In this case, the patient was not anti-coagulated, angiographic review did not show any acute arterial bleeding and there was no evidence of guide-wire perforation. The exact cause of the sub-capsular haematoma is not known. Whether the previous AVF or the Bx tract was a factor, can only be a matter of speculation.
In a report on 518 ultrasound-guided renal allograft biopsies, 4 recipients developed APK.[10] Surgical exploration (allograft capsulotomy) was successfully performed in all cases as the first measure to rescue the graft. [10] In our centre, between January 1996 and November 2008, there have been 774 kidney transplant operations (212 living donors, 562 deceased donors) and we have done 969 ultrasound guided renal allograft biopsies (including protocol biopsies more recently). None of these resulted in APK.

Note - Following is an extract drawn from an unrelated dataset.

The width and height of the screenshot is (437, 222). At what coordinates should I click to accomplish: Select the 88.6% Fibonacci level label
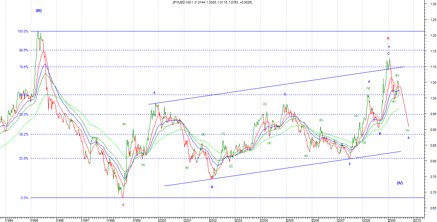pos(23,50)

Spontaneous native-kidney APK in a young lady taking Warfarin for dilated cardiomyopathy has been previously reported from our centre. [12] After reversing her anticoagulation, she was treated successfully with percutaneous drainage. The current case is the first renal allograft APK we have seen.
In the past, the management of allograft APK has always been surgical. [10,13] Although there have been recent reports using laparoscopic and radiological methods for the treating native-kidney APK, [14,12] percutaneous drainage of the APK in a renal allograft using DUS has not been reported before. We have shown that such an approach is safe and effective. We therefore, propose considering this alternative option before proceeding with surgical exploration and renal capsulotomy in such cases.
CONCLUSION: APK is a rare but serious complication of TRA stenting. Early diagnosis is invaluable as immediate decompression can rescue the allograft. As radiological assisted decompression can be successful, we propose considering this alternative option before proceeding with surgical exploration.